Fwd: Extracting data from PDFs

8 views

Skip to first unread message

Nikhil VJ

unread,

Jan 15, 2022, 1:58:35 AM1/15/22

to pytho...@googlegroups.com

Hi All,

Breaking tabular data out from PDFs to be able to use in excel / databases has since long been a requirement and pain point for many folks wanting to do R&D or investigations into officially published data. With data published in Indian languages: even more so.

I recently was able to make a single python program do the whole job from taking a pdf, un-encrypting it if needed, OCR'ing it (with marathi/hindi script plus some english parts), extracting tabular data from it, transforming the data to a proper table with one data item per row and finally saving it to either an excel or a database.

It uses these python libraries and some dependencies which I could easily install in my ubuntu laptop

pikepdf (decryption) | ocrmypdf (OCR) | tabula-py (table extraction)

The last part in that chain is crucial, and it has evolved by now to give several good options for targeting the specific areas, putting exact columns, etc.
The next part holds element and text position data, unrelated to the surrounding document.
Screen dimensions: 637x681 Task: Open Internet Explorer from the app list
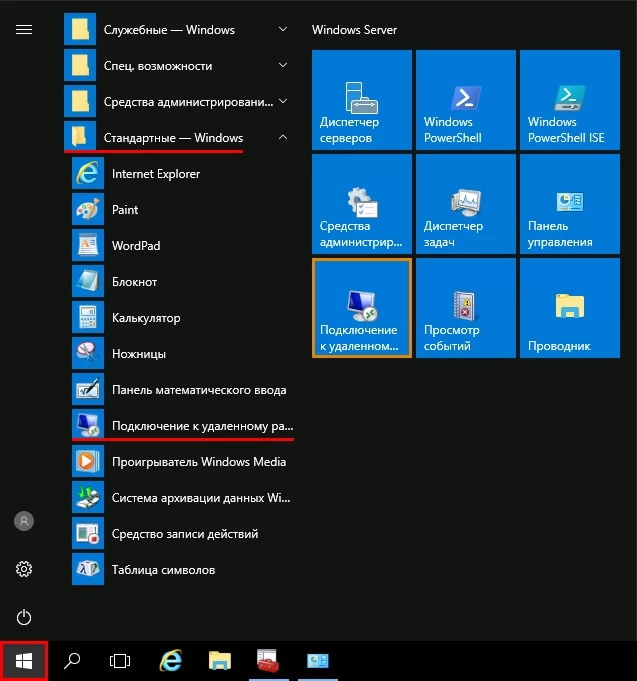(155, 174)
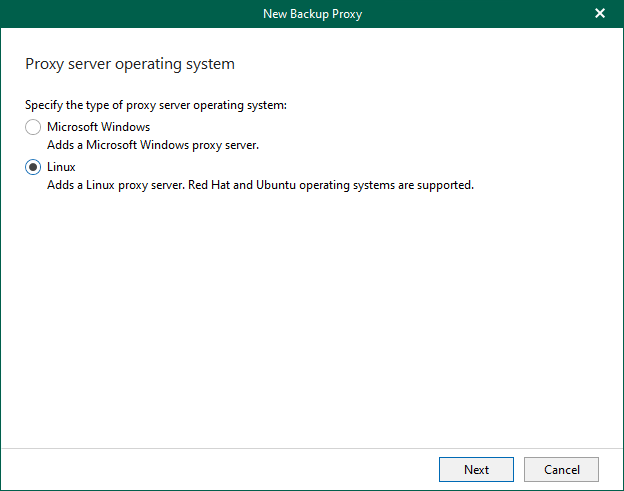Close the New Backup Proxy dialog
This screenshot has height=491, width=624.
point(600,14)
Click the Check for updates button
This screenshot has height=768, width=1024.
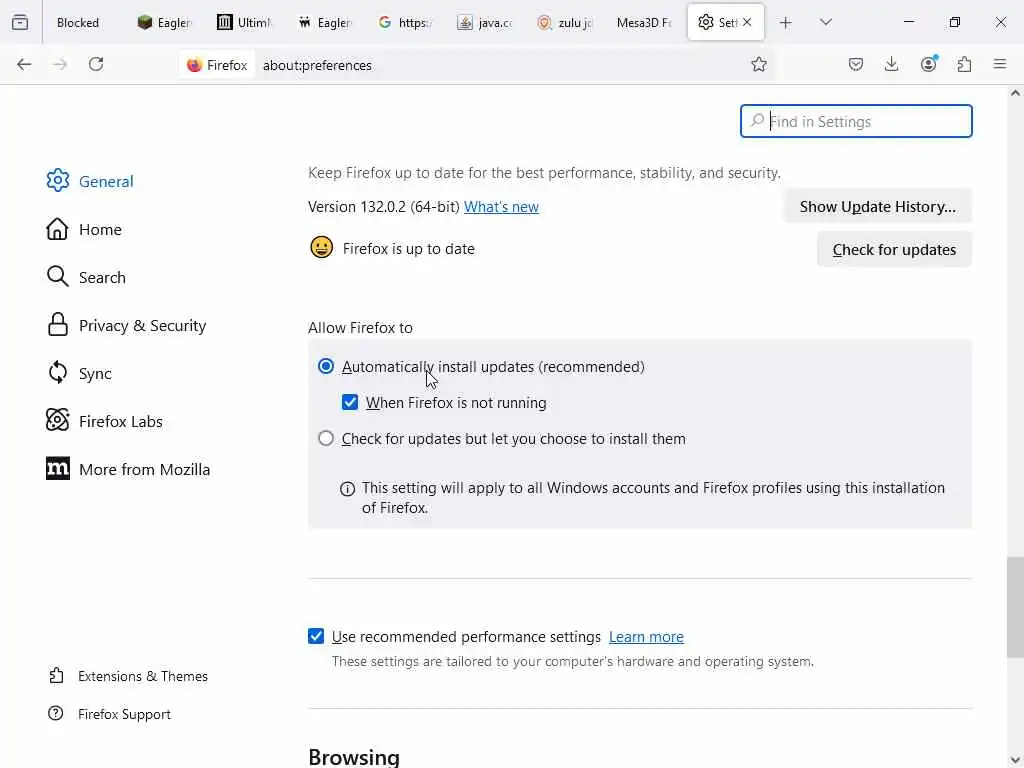tap(894, 250)
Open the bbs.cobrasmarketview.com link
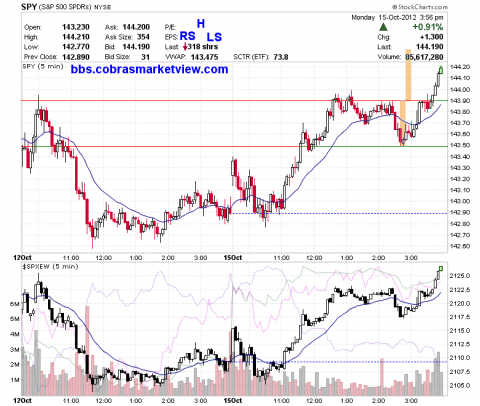Viewport: 480px width, 406px height. click(x=149, y=69)
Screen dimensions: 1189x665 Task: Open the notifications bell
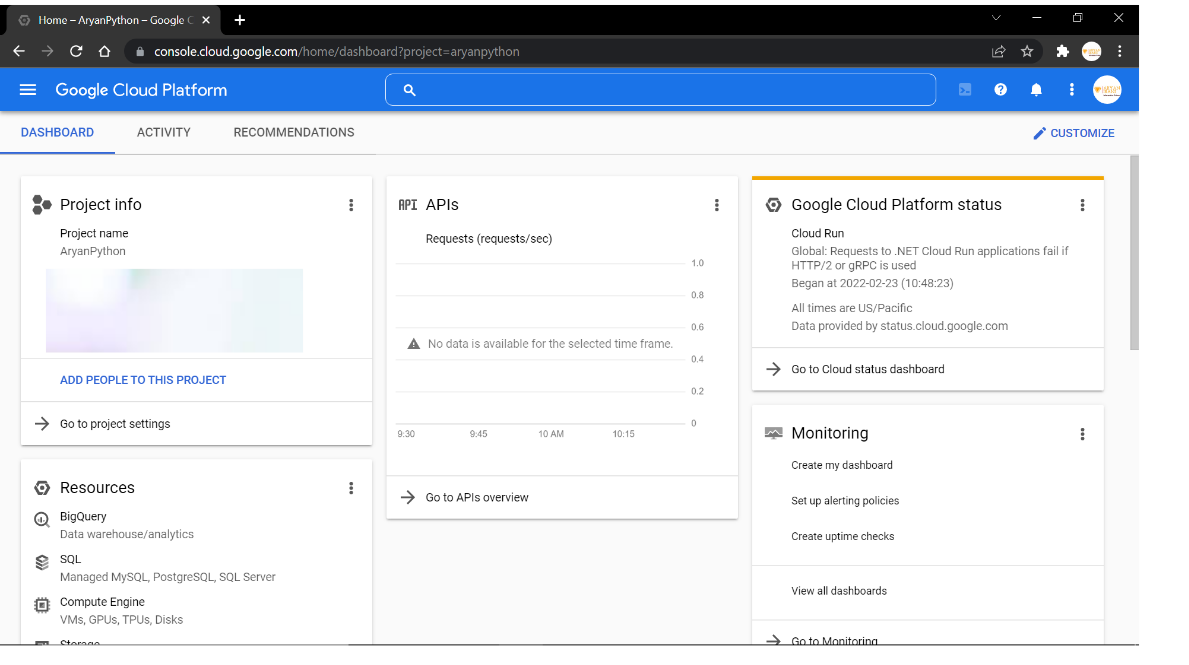pyautogui.click(x=1036, y=89)
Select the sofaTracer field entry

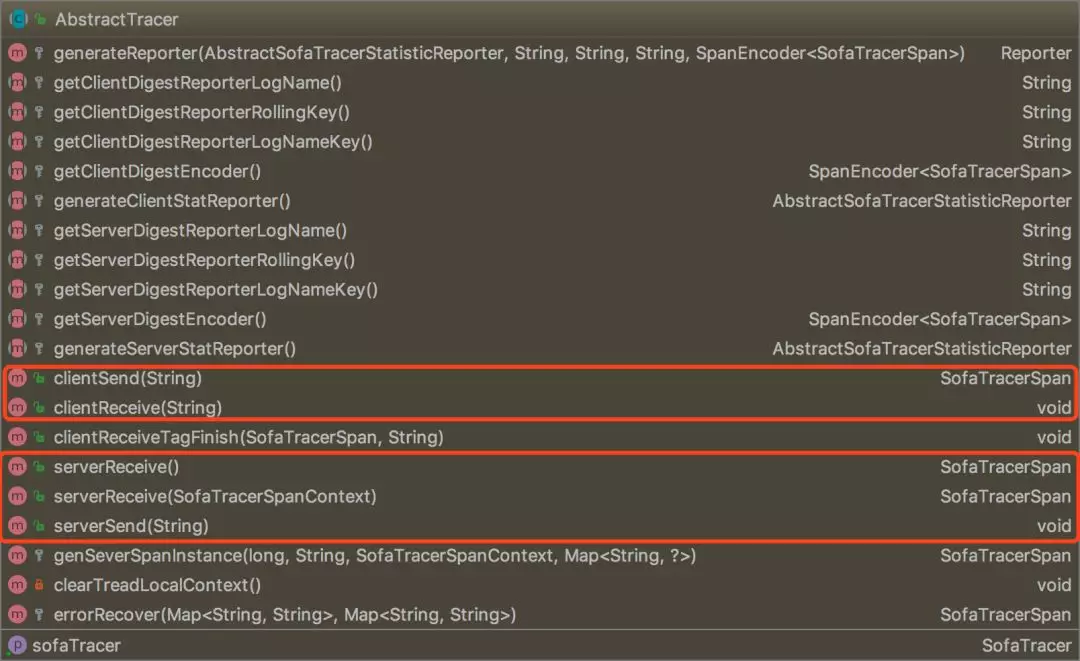tap(76, 645)
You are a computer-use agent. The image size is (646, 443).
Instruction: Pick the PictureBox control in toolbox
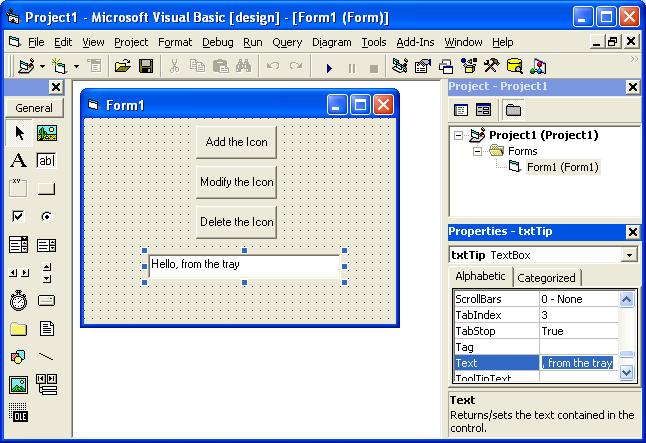[47, 133]
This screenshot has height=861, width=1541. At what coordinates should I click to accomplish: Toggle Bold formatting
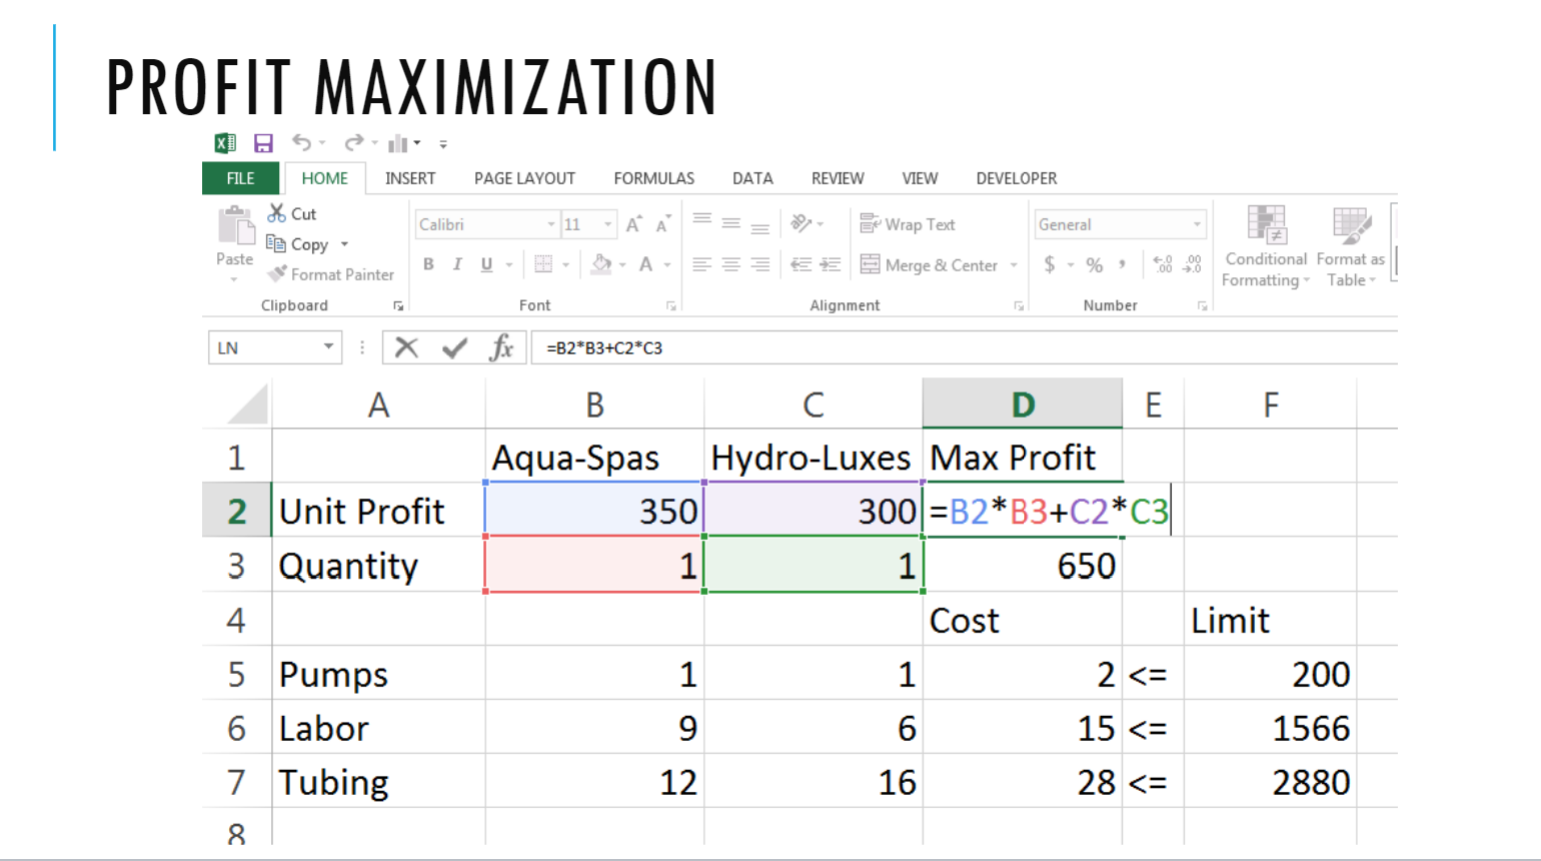(428, 264)
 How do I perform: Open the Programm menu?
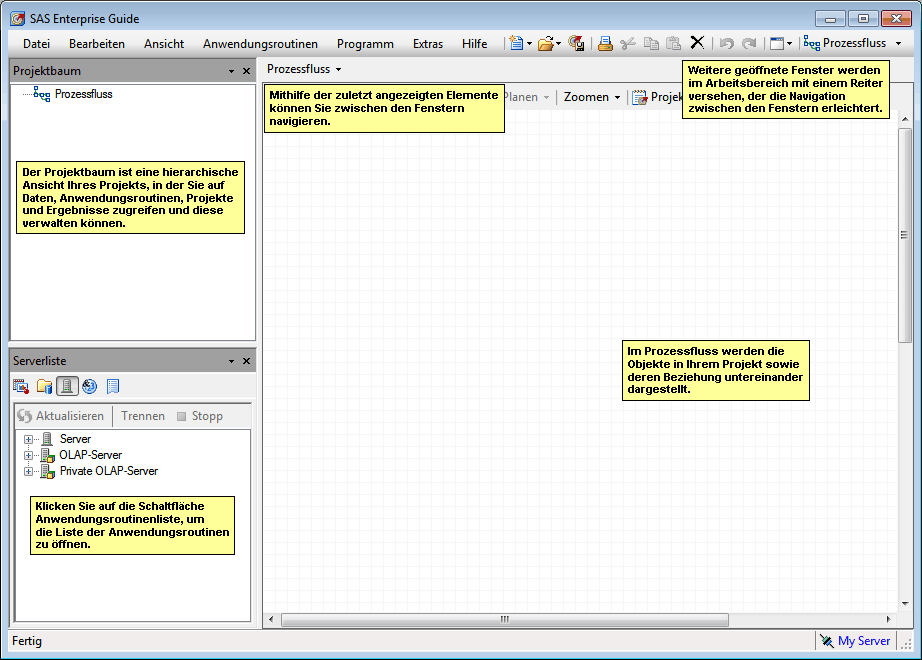(x=365, y=43)
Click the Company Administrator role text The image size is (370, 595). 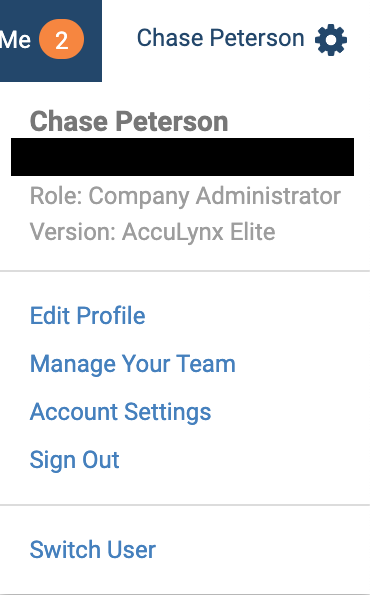(x=214, y=197)
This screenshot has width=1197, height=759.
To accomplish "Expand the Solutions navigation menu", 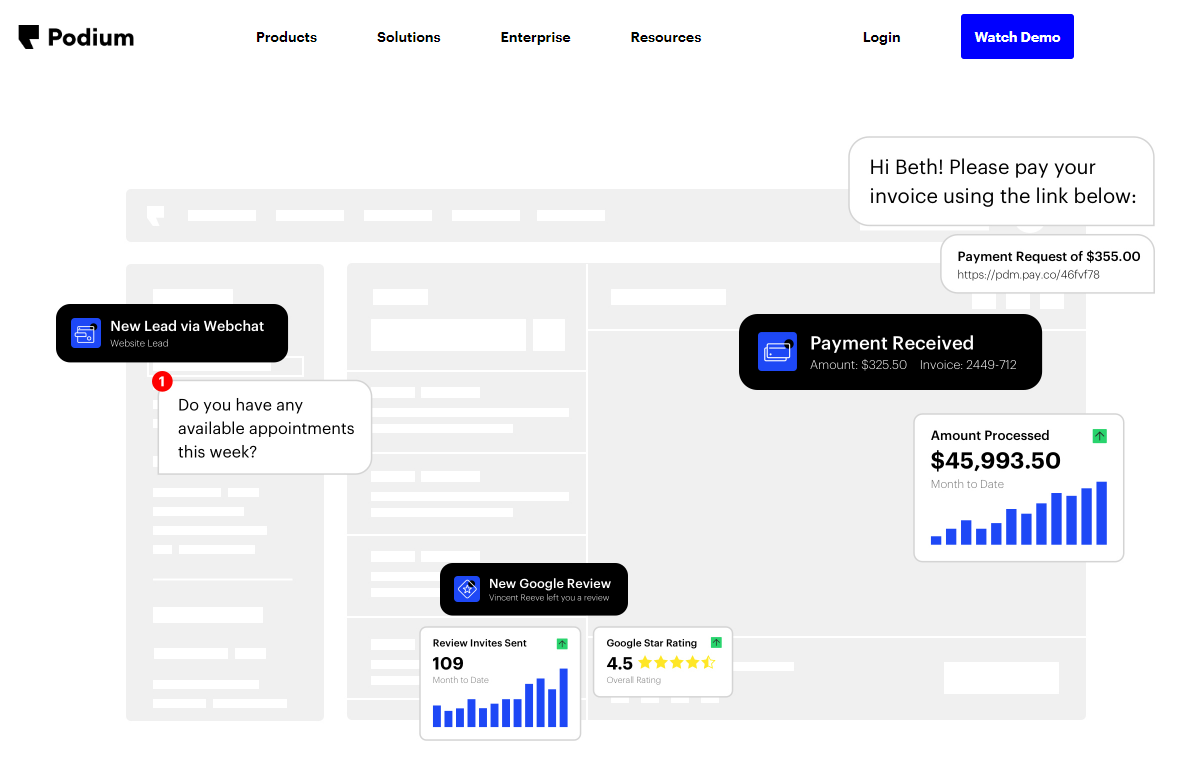I will (x=408, y=37).
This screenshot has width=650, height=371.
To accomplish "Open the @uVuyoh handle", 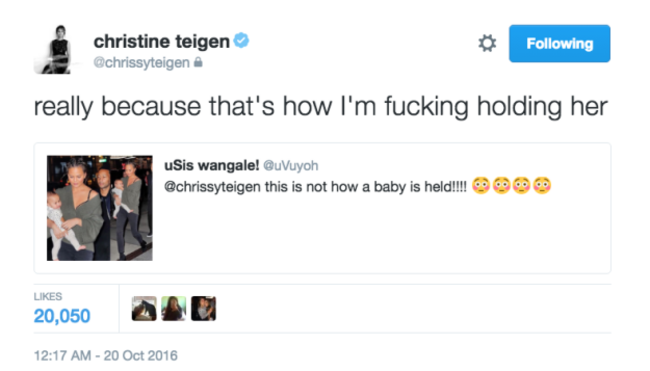I will [291, 165].
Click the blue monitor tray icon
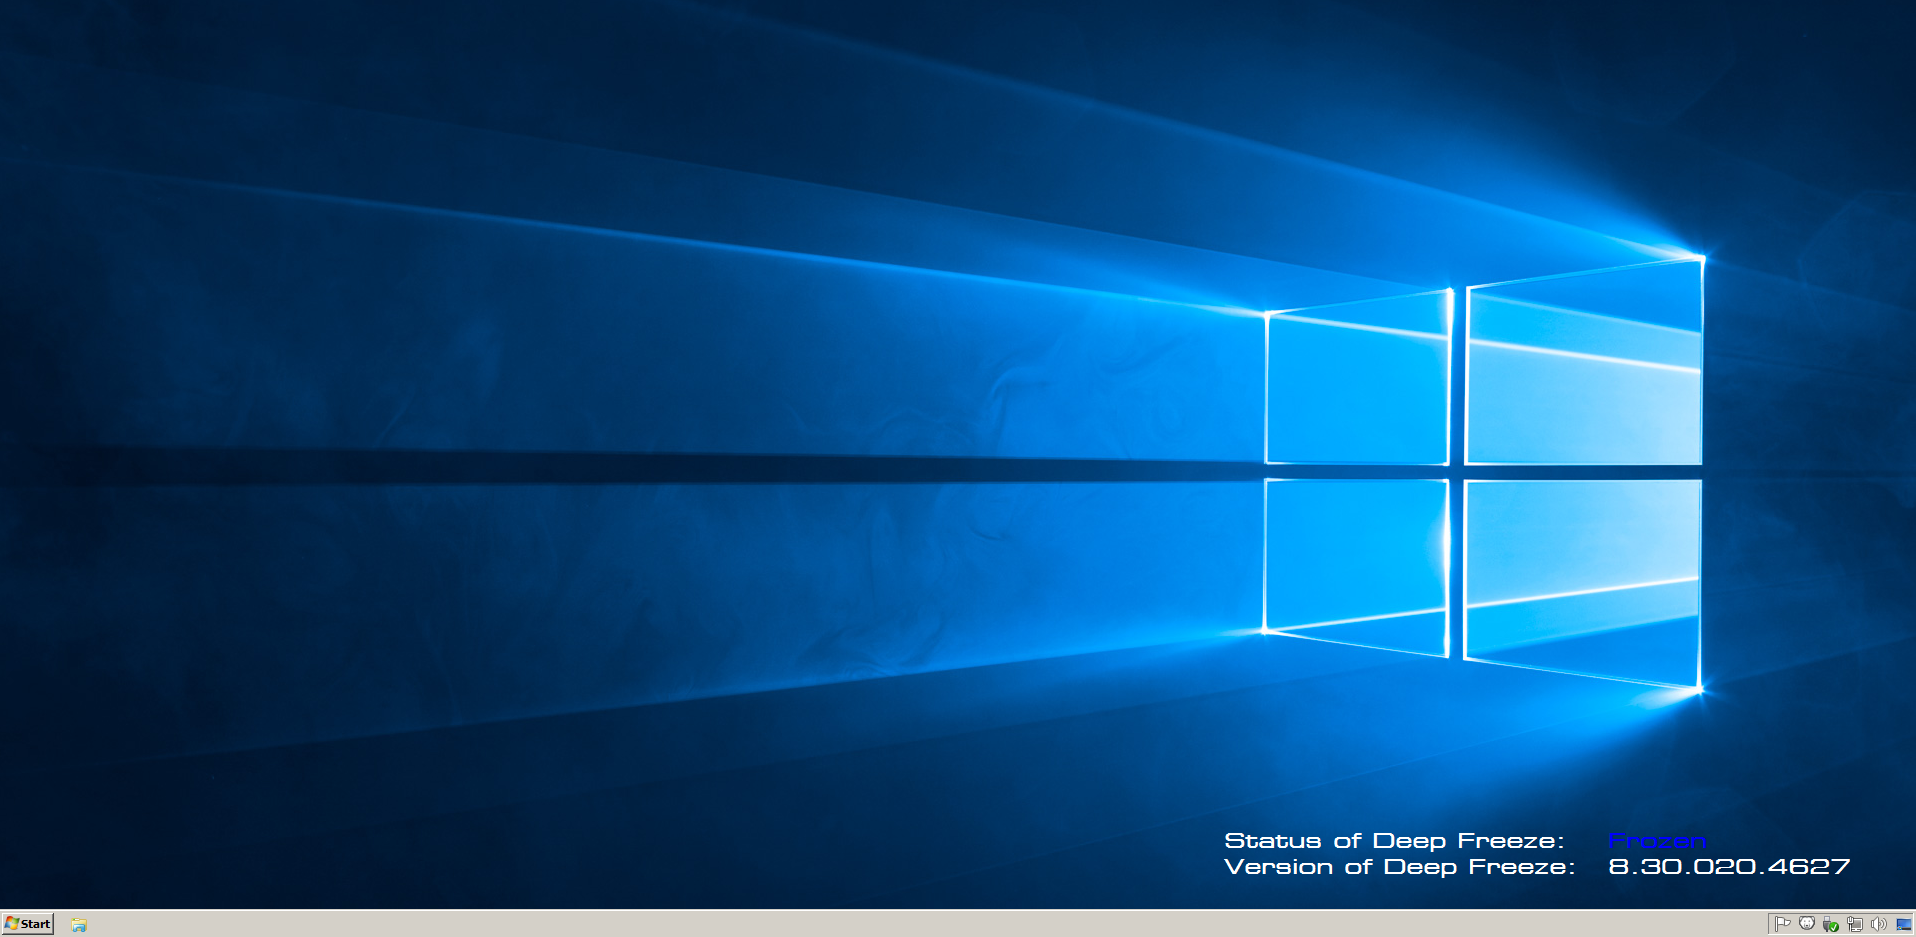The width and height of the screenshot is (1916, 937). click(x=1903, y=924)
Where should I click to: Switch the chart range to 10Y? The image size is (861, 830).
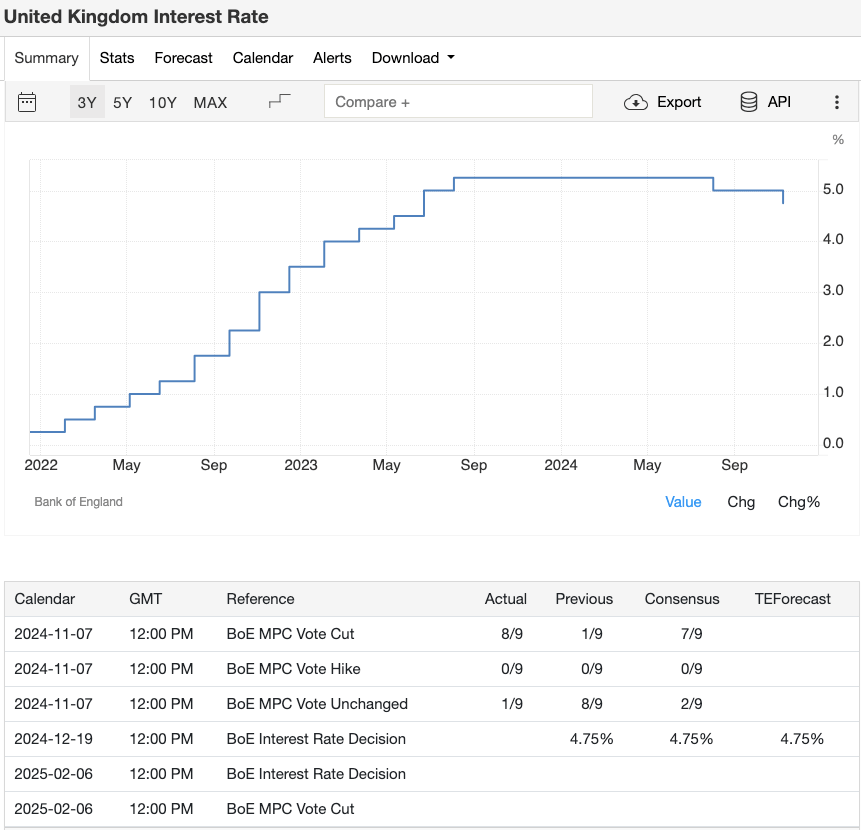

Here's the core program the python lib wraps around.

For the OCR part, it did things properly for about 80 to 90% of my target PDF which was in marathi. This is running on the tesseract project which is continuously evolving, so we can expect it to get better over time. It's also got a handy deskew option which you can use in case of photo-scanned pdfs where everything got tilted.

I'm not able to share a demo program at this point, but want to let people know that Hey it can be done! Just follow the trail. And get in touch if you want to implement something.

PS: I started on this with Excalibur and Tabula user-interface programs, ran into several hurdles, dug deeper and found the libraries needed to directly work with my code. So, seen those. Excalibur was promising but it's gotten bugs now and is no longer maintained.